Express everything in the listing from the line containing "I will pos(136,64)." down to the line containing "click(1068, 518)", inclusive, as a Markdown table with the columns Row and Line, numbering each row and leaving out blank lines.
━━━ WORKING DATA ━━━
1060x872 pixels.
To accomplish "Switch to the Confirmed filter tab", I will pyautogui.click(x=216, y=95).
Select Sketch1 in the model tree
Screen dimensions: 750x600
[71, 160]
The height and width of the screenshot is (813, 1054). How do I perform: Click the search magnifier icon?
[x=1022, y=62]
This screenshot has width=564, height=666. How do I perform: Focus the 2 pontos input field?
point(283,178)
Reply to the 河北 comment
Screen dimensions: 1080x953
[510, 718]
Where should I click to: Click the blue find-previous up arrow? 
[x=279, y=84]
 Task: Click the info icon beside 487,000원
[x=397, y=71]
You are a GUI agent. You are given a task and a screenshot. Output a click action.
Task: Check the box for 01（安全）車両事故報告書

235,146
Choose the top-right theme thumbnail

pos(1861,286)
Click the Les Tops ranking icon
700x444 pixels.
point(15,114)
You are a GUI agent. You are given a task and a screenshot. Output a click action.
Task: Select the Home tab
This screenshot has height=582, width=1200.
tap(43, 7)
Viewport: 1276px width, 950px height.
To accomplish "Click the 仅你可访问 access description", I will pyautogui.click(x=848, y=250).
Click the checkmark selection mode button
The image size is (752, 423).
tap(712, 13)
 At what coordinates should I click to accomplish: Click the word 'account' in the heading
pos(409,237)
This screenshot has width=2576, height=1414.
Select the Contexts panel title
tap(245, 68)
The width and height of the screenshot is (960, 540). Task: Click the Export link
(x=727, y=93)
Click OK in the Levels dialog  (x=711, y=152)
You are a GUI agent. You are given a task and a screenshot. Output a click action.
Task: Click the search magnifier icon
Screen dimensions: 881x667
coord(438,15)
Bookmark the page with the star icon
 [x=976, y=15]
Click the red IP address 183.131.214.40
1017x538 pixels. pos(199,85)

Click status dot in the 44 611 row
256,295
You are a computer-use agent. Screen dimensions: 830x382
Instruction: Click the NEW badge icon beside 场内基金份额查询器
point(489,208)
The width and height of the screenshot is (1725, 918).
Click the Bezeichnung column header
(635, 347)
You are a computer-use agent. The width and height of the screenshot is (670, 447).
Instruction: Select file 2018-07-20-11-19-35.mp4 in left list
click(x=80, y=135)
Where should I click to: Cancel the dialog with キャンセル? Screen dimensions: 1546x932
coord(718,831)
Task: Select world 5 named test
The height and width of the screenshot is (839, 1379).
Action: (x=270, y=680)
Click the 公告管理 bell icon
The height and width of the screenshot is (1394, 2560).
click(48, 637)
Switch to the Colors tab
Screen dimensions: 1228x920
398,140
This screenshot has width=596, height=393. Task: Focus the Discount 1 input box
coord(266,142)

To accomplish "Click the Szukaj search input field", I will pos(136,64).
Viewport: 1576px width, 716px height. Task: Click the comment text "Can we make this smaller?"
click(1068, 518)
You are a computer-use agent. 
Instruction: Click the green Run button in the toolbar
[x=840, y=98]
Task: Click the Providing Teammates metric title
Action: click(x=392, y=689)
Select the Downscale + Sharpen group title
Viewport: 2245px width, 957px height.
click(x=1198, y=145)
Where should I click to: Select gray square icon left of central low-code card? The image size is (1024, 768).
━━━
*THE OUTPUT*.
| Row | Line |
|---|---|
| 1 | To accomplish "Click the Szukaj search input field", I will pos(136,64). |
| 2 | Viewport: 1576px width, 716px height. Task: Click the comment text "Can we make this smaller?" |
| 3 | click(1068, 518) |